ああ……王宮魔術師の働きの結晶が、無残に壊れてしまった。
「メル、結界を頼んだよ」
ルイスは私から壊れた杭を受け取ると、真剣な眼差しで私を見つめた。
私は力強く頷き、腰のホルダーに仕舞っていた杭を取り出す。
「まずは……今も稼働している杭を抜いてから、新しい杭を刺すね。ルイス、少し離れて」
彼は頷き後ろに下がった。
私は弱々しい光を放つ、結界杭を両手で掴み集中した。杭に残る『守りの力』を手から吸い取るイメージをし、杭をゆっくりと引っ張る。誰が触れてもびくともしなかった杭は、するりと地面から抜けた。
「「――!!」」
この杭が抜けると言う事は即ち、魔界の扉が緩やかに開き始めると言う事だ。
私は素早く次の行動に移す。新しい杭を手に持ち、先ほどとは逆に『守りの力』を杭に流し込んだ。杭の頭に嵌めこまれた石が強い光を放つ。

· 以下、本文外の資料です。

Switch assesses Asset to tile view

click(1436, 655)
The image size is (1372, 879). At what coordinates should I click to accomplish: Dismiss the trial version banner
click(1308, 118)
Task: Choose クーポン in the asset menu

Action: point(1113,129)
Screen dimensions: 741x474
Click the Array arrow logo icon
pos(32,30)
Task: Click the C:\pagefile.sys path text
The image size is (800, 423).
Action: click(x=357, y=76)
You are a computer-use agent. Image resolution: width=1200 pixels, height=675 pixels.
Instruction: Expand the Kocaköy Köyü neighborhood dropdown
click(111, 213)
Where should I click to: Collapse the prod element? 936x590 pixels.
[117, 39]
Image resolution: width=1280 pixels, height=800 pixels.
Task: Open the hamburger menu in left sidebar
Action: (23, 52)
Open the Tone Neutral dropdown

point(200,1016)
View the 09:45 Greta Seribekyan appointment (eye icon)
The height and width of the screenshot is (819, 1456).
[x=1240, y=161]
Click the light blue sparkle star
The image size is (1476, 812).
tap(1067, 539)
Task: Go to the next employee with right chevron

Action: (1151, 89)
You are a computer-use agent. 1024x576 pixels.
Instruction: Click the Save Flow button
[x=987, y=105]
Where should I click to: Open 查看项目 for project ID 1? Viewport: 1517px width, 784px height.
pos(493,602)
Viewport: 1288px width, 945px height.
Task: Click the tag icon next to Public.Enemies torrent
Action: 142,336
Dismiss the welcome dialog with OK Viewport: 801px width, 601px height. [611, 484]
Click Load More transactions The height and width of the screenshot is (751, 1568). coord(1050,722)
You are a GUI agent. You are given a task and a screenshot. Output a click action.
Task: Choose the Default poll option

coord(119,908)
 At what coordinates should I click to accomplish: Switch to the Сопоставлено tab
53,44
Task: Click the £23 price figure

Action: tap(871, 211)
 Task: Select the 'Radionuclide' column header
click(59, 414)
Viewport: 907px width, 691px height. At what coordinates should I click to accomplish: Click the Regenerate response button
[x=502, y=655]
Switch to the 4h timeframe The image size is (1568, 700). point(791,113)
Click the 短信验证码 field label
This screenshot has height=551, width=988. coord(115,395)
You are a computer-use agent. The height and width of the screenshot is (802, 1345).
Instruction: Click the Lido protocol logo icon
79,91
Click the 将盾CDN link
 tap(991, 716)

杭の術式が発動したのを確認すると、思いっきり地面に杭を打ち込んだ。吸い込まれるように杭は地面に刺さり、地表に行く筋かの光が走る。その光は地面から扉へと走ると、扉の動きをピタリと止めた。
「成功したのか?」
「ふぅ……うん! 成功したよ♪」
彼を見て満足げに笑って見せた。新しい杭は安定して強い光を放つ。
「古い杭はもう“ただの杭”になったけど……この場に残した方がいいよね?」
「そうだ。この杭は『自然に結界が切れた』と言う事にしなくてはいけないからな」
ルイスが古い杭を元有った跡に打ち込んだ。
「さぁ、これで僕達の仕事は終わりだ。屋敷に帰ろう」
「うん!お疲れ様!!」
任務の完了を喜ぶようにハイタッチをした。私達は屋敷に向かって歩き出す。夕方までには屋敷に到着するだろう。
「よく直帰が許されたね?」
「今日は早かったし、騎士団のみんなも優秀だからな。僕が欠けても問題ない」
「へぇ~、副団長独り占めとは私も贅沢だな~」
「ふん、こんな事滅多にないぞ? ……まぁ、僕に独り占めされてくれ」
(――? 独り占めしてるのは私の方なんだけどなぁ……)
疑問符を浮かべながらルイスを見つめると、彼は何かを思い出して尋ねてきた。
「そう言えは、マジェンダ大臣に渡した袋の中身は何だったんだ?」
それを聞かれて私は歩みを止め、言葉を詰まらせた。魔物避けと称してマジェンダ大臣に渡したモノ……
「えっと……それは……」
私は普段の生活を回想しながら思い出す。袋の中には小さな布が三枚入っている。
『メルの右腕おいしいのじゃ~』
『うまそうだな!! 涎が止まらねェ! 俺にも舐めさせろ!!……ぶふぅっ!!』
魔物とドラゴンの涎をふき取った布と、旧聖女の汗を拭いた布だ。――私には、彼らの匂いが染みついていると聞いたから……たぶん魔除けになるよね?
「はは……何だったかな~」
乾いた笑みを浮かべた私と不思議そうに首を捻るルイスは家路を辿った。